Dans sa dernière partie, quand Spilzman n’est plus que le spectateur immobile de l’écrasement de la révolte de l’autre côté du mur de briques, Le Pianiste bascule dans Le Locataire. Affamé et mutique, désaccordé et traqué, malade et reclus, il flotte hors d’un monde devenu barbare qu’il subit encore sans pouvoir le reconnaître, et qui semble avancer tout à la fois vers le néant et vers la paix. Sa peur n’a d’égale que son désœuvrement dans les décombres du siècle. Dehors l’extermination se poursuit alors qu’il est précipité dans une retraite régressive, nouveau Robinson réduit à quelques fonctions vitales en passe d’expirer. Il ne se passe littéralement plus rien, d’une cachette précaire à l’autre, d’une sauvegarde inespérée à une nouvelle trahison, et le récit s’avère aussi étrange que bouleversant car Polanski ne filme plus que le fil monocorde des saisons, une fenêtre à l’unique point de vue et le temps toujours plus distendu d’une agonie, les soubresauts réflexes, le souffle fragile du dernier homme que les évènements ont repoussé off, hors des limites du tableau de l’Apocalypse. Quel fou Władysław est-il condamné à devenir si, en plus de se terrer comme un rat, obligé à taire son identité juive, il demeure éloigné du moindre piano, de ce qui le constitue comme être ? Ce manque accélère sa métamorphose, au sens kafkaïen du terme. Il subit dans sa chair et dans son esprit les dérèglements environnants. De film en film, les mises en scène de l’auteur n’ont cessé d’explorer les moyens de s’échapper d’un lieu qui, impasse ou labyrinthe, se referme comme un piège. Cette figure de style trouve ici une signification cruciale. Au ghetto collectif succède un appartement-refuge — décor ô combien polanskien — qui se transforme lentement en tombeau. Et lorsqu’un char d’assaut vient finalement bombarder sa mansarde au mortier, voilà de nouveau Spilzman expulsé, silhouette étique errant parmi les ruines abstraites et picturales de la ville déserte, petit point vacillant au milieu d’une terre brûlée.
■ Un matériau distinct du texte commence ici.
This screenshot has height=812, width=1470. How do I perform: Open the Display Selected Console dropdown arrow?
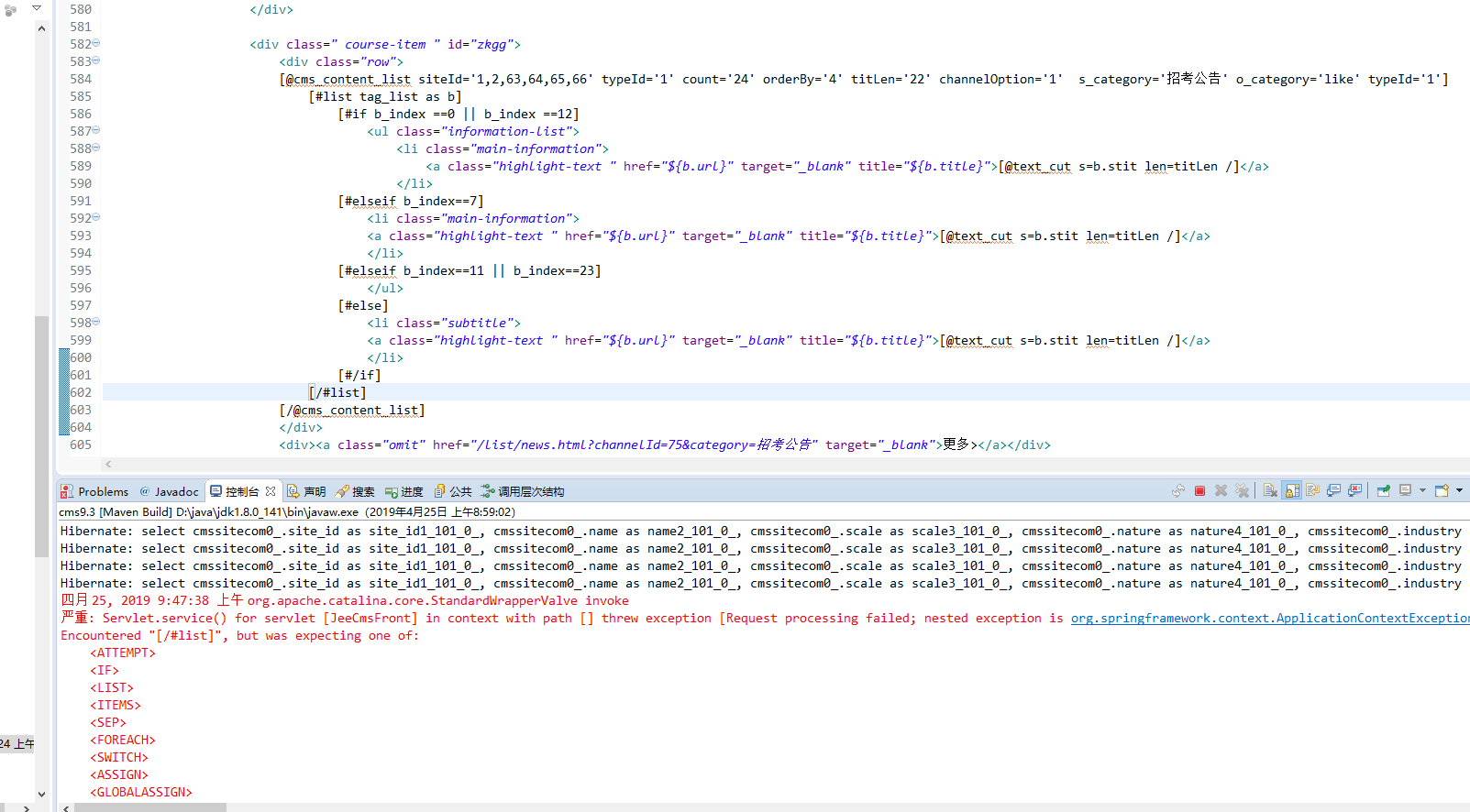[x=1422, y=491]
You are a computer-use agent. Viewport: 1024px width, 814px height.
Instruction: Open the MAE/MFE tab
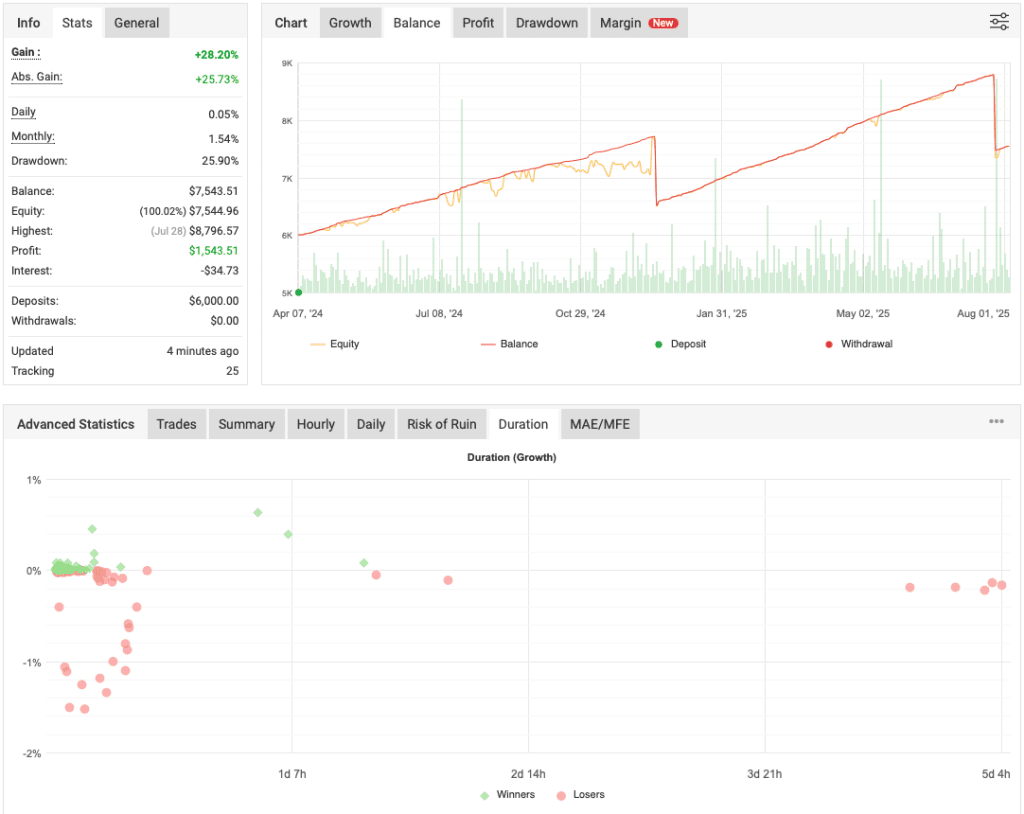[x=600, y=423]
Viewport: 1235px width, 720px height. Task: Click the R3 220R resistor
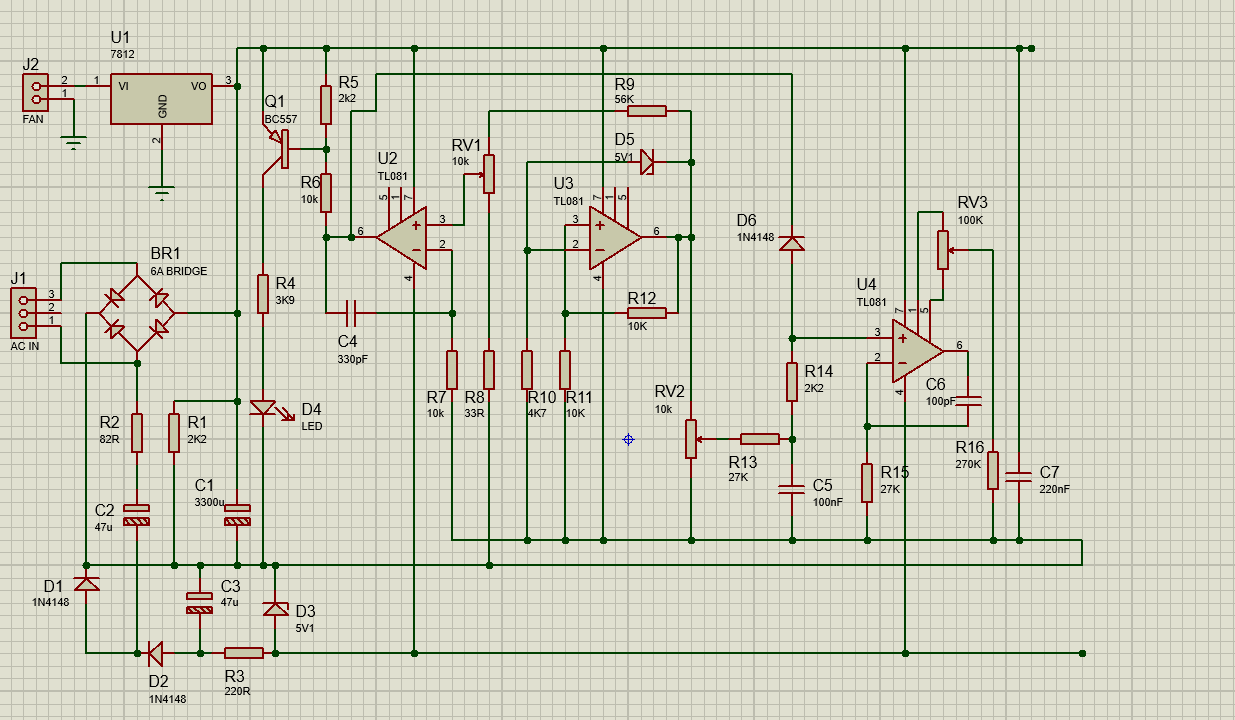click(x=243, y=653)
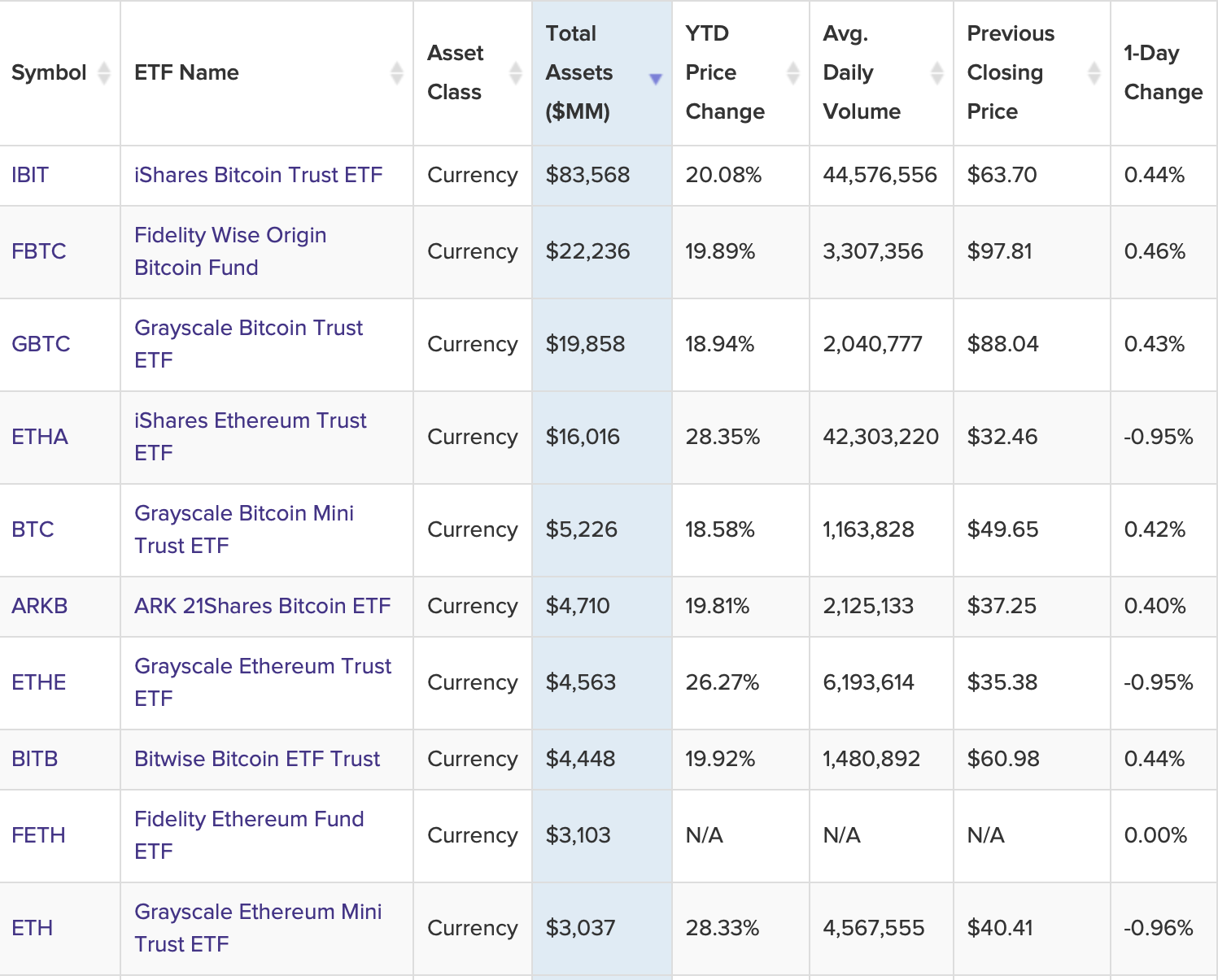Open iShares Bitcoin Trust ETF link

coord(258,175)
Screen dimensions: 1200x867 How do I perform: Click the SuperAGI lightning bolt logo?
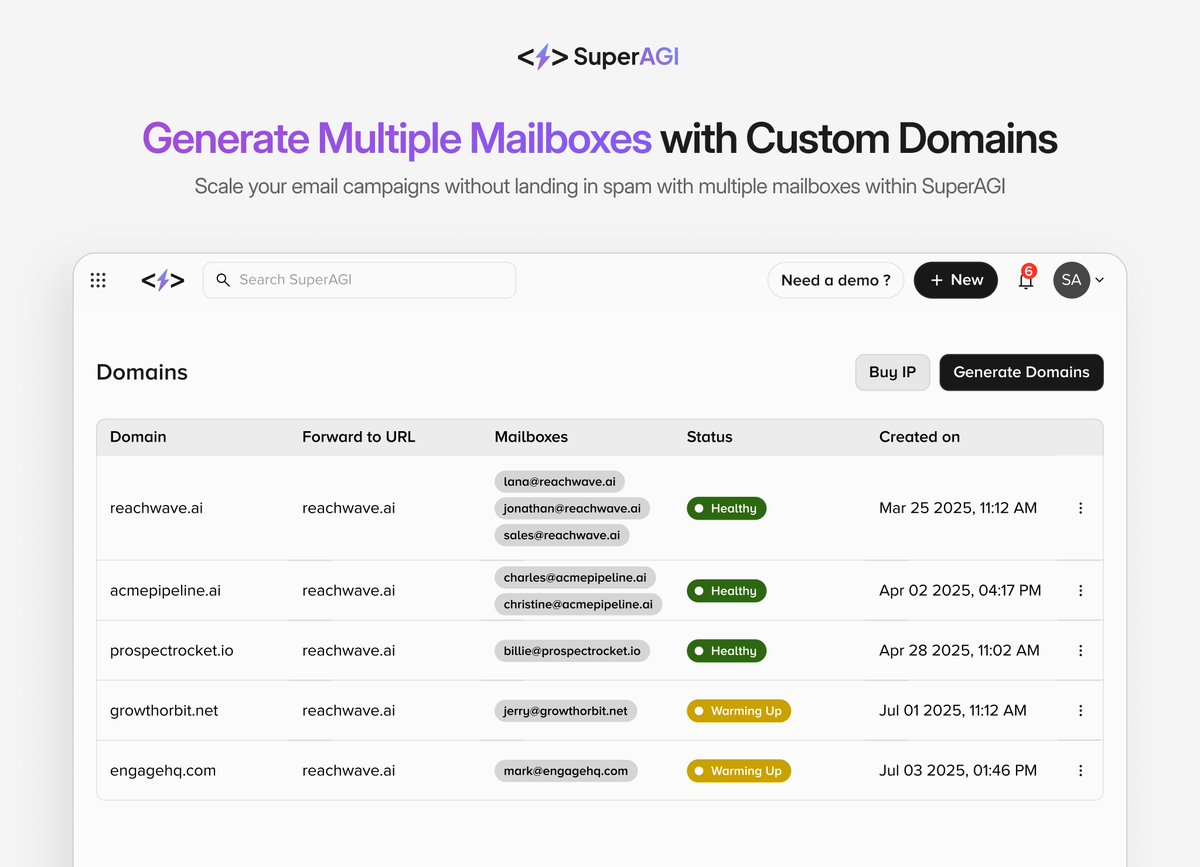[161, 280]
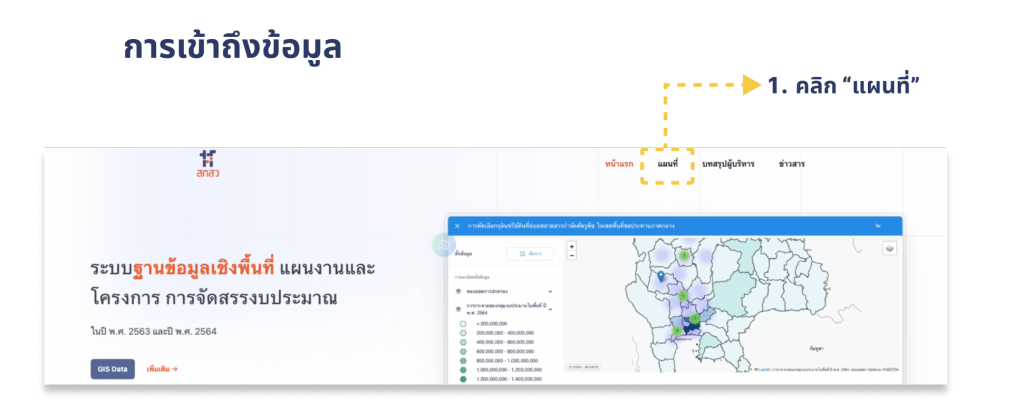Image resolution: width=1024 pixels, height=414 pixels.
Task: Click the blue location pin marker on map
Action: coord(660,276)

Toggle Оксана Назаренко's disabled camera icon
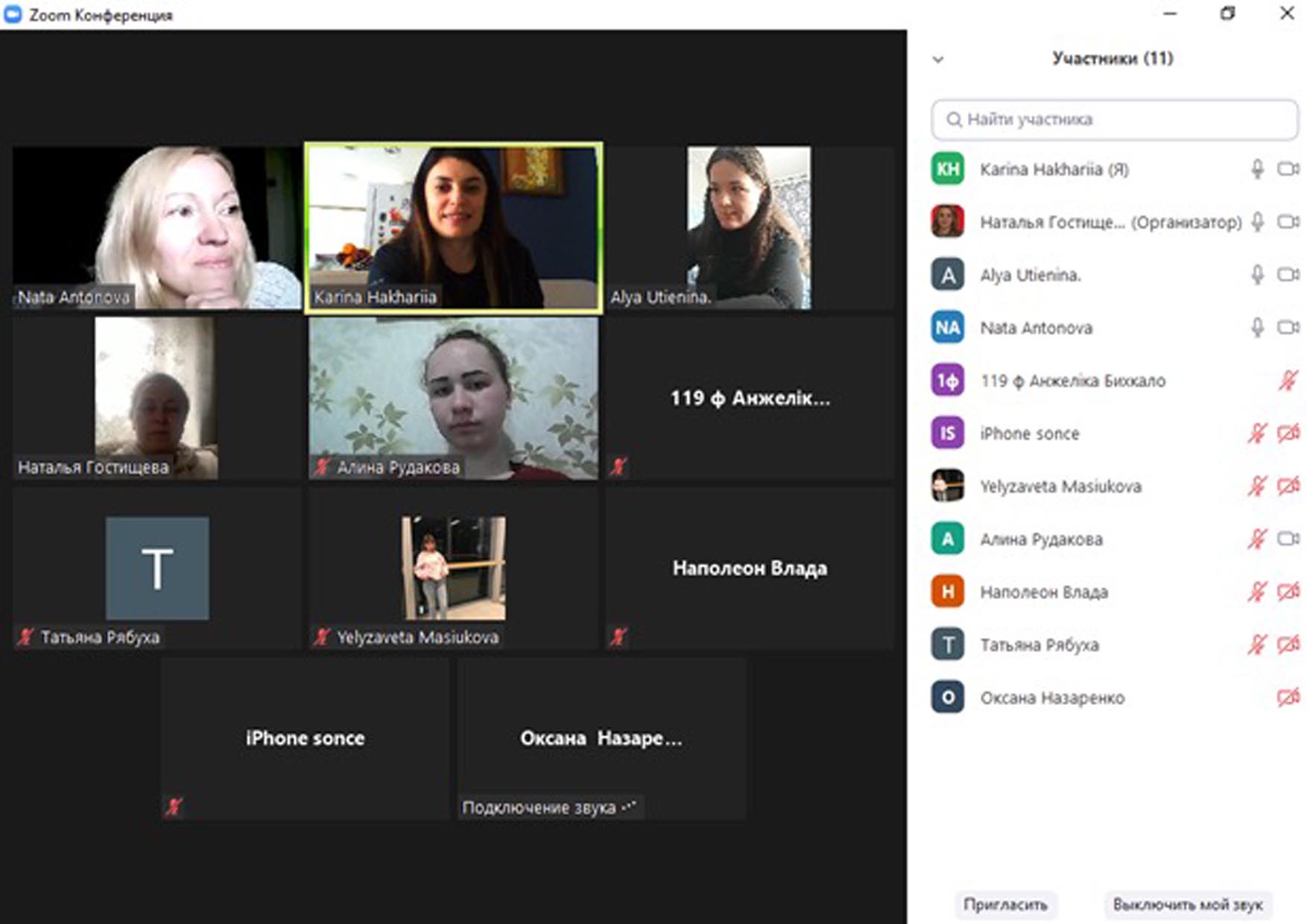[x=1288, y=697]

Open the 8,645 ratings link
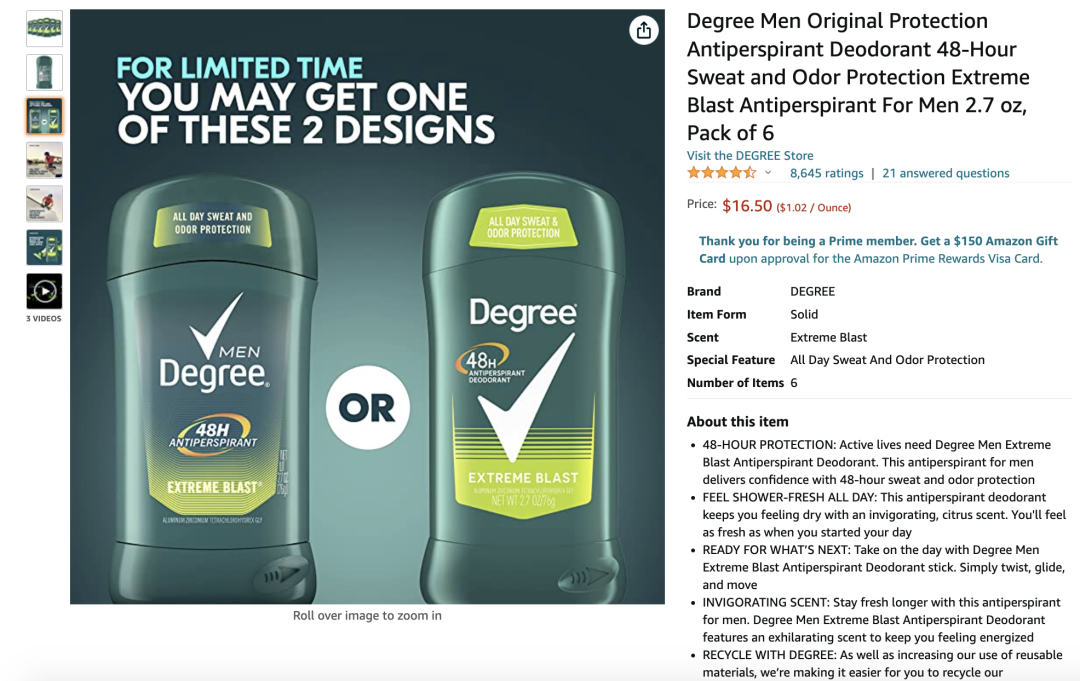click(x=827, y=174)
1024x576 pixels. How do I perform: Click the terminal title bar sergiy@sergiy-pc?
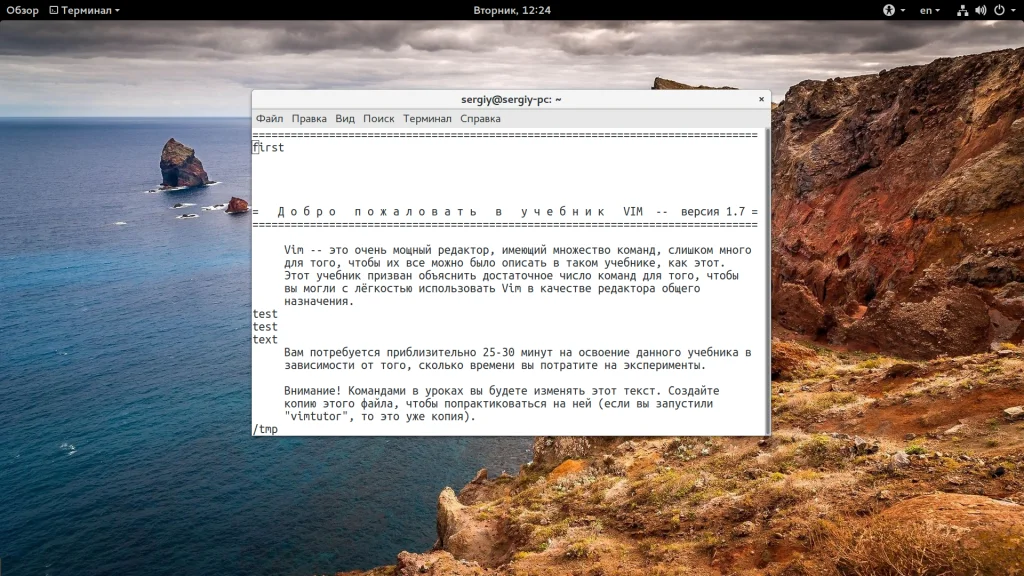pyautogui.click(x=511, y=99)
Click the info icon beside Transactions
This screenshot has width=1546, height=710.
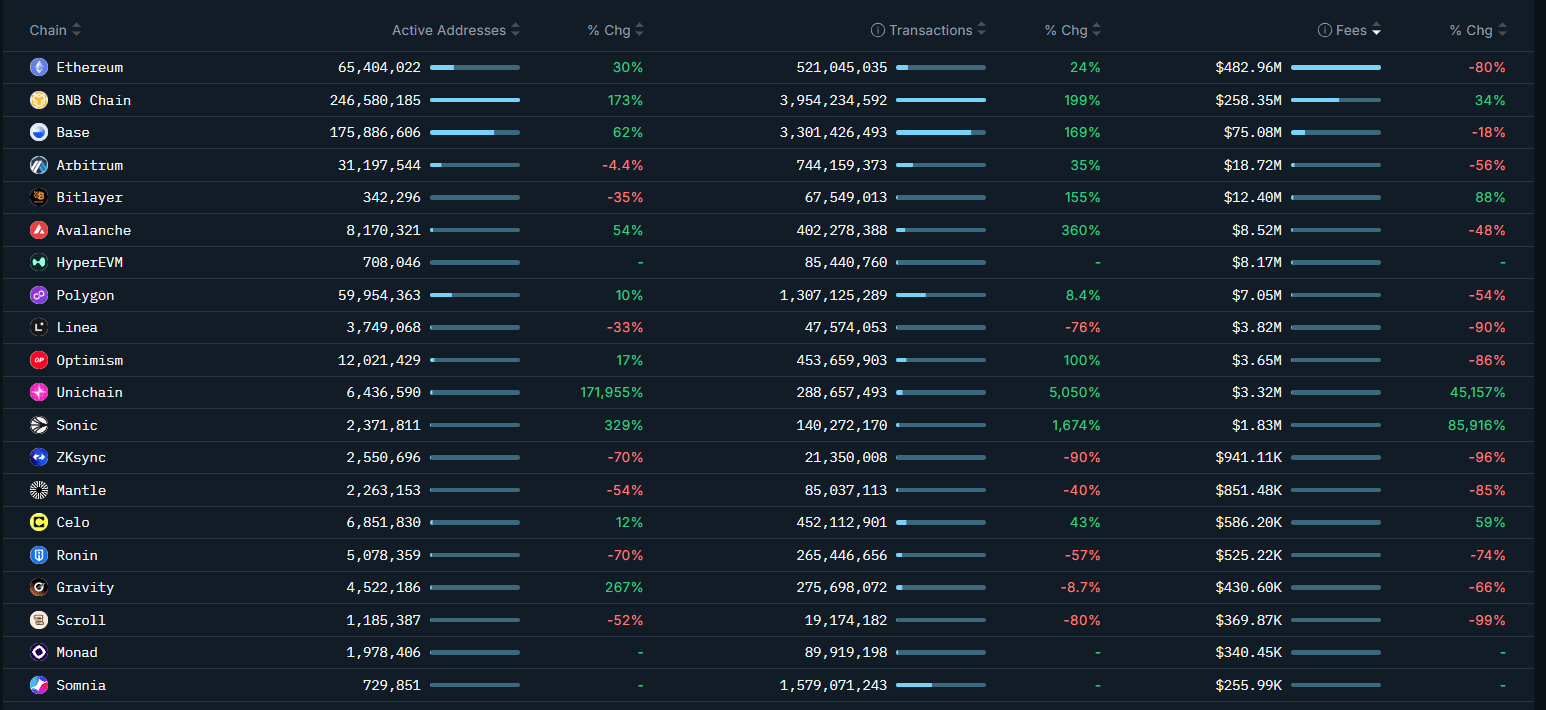(x=878, y=31)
De cette puissance d’évocation naît ainsi une œuvre portée par une impérieuse ambition métaphysique, nourrie par toutes les autres mais s’offrant en quelque sorte sans carapace. Qui pouvait penser que, dans l’adaptation que tira Polanski de Macbeth, le comportement des tueurs venant assassiner lady Macduff et ses enfants était directement inspiré du SS qui fouilla le domicile de sa famille à Cracovie ? En revenant sur les traces de son passé, c’est comme s’il défrichait ses traumatismes fondateurs et révélait précisément la source de ses obsessions : l’aliénation, la claustration, les rapports de domination et d’humiliation, l’individu perdu dans un univers dont il ne comprend pas les règles. Le Pianiste, c’est Polanski l’âme à nu, le cinéaste osant enfin montrer ce que l’homme avait toujours voulu laisser dans l’ombre. Le travail remarquable d’Adrien Brody, évoluant sans aucune complaisance expressive du jeune virtuose flegmatique à l’épave hirsute et efflanquée, permet d’éprouver l’intensité de la catastrophe, la souffrance inextinguible, la profondeur de la plaie qu’elle laisse chez celui qui y a survécu. Imperméable à toute effusion de brio, Polanski évite aussi le piège qui aurait consisté à convoquer des Nocturnes et autres Polonaises pour faire entendre la grandeur d’un monde que la guerre a englouti. Jusqu’à la rencontre improbable mais authentique entre l’homme des cavernes et l’officier de la Wehrmacht mélomane, dans un grenier glacé où un piano a miraculeusement subsisté et où la musique reprend soudain ses droits. La plus longue nuit de l’humanité s’éclaire alors brièvement d’une splendide étincelle d’espoir, bercée par la renaissance de l’art. Mais ce moment de transcendance a le goût des cendres et des larmes. Il porte le prix terrible de la mémoire, de la culpabilité d’être sauf. Les multiples récompenses obtenues à Cannes, aux Césars et aux Oscars n’ont pas distingué qu’un film admirable d’intelligence et de probité, de dignité et d’émotion. Elles ont aussi consacré l’un de ces rares metteurs en scène qui, en évoquant l’Histoire, demeurent créateurs de formes et inventeurs d’imaginaire.